You know, this is probably the most times I’ve been to a church in my life, these past few months. Ever since R8PR came here, I’ve been visiting this place of worship on an almost weekly basis, and I’m honestly starting to get used to the atmosphere here.
This is his third hideout, but his longest-lasting one by far. I remember the month or so when I would find him in a cave out in the subway tunnels, and I can’t tell you the number of times bystanders thought I was trying to jump in front of the next train when I was really just trying to sneak onto the tracks and make my way towards my robot ally.
Of course, that time had its benefits; I much preferred the ten minute walk to the current a one-hour bus ride and walk over here.
That’s the price you have to pay for safety, though.
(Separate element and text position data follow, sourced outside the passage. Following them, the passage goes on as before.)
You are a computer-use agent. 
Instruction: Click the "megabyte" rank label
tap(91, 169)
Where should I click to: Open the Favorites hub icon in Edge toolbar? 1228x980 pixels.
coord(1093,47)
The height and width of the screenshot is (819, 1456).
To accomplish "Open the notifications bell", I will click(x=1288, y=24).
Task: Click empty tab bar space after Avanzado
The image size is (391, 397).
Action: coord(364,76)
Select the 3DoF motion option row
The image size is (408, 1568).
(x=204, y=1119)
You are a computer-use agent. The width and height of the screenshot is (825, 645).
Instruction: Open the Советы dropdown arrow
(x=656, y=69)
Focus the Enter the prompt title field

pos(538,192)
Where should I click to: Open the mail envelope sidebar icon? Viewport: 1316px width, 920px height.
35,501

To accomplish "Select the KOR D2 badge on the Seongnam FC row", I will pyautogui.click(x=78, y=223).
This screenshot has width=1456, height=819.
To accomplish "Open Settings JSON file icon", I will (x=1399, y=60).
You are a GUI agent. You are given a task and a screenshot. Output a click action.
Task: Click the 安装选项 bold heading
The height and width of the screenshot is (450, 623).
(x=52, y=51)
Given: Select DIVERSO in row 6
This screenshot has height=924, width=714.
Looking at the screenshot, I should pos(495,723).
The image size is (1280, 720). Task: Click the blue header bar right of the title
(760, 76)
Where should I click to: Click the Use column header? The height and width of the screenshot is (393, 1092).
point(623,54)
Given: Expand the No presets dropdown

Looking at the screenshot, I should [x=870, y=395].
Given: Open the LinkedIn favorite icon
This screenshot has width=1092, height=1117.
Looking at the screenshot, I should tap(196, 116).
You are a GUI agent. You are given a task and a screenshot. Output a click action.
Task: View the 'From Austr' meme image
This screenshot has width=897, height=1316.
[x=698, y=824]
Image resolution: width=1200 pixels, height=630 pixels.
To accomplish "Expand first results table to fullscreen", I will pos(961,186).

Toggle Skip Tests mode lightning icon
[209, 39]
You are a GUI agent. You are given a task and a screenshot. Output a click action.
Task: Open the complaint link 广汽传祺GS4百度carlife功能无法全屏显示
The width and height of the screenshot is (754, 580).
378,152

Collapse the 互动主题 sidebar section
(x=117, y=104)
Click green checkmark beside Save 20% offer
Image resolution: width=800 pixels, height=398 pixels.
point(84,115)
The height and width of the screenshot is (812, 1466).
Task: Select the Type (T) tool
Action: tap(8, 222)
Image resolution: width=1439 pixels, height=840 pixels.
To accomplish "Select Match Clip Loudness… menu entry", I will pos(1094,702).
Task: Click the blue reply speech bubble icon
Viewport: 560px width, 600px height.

I’m sitting on a pew, thumbing through an old mildewed hymn book printed fifty years ago. There’s hundreds of songs in here, every single one of them praising Jesus in some way or another, and each of them concisely fitting on either one or two notated pages. That’s called the mark of a good editor, there.
R8PR goes through his daily internet stroll and chuckles to himself, his synthesizer humming in and out as he does.
Is he chuckling because I’m nearby, or does he just do that?
I have to wonder if, even as a robot doing hundreds of trillions of calculations per second in his computer chip brain, he still feels the need to mutter to himself, to laugh when nobody’s around, to groan when frustrated. All those kinds of things you start doing when you start living by yourself. He doesn’t have to deal with the struggle of being hungry but too lazy to cook, but he also misses out on the comfort of being able to take off your pants as soon as you get inside.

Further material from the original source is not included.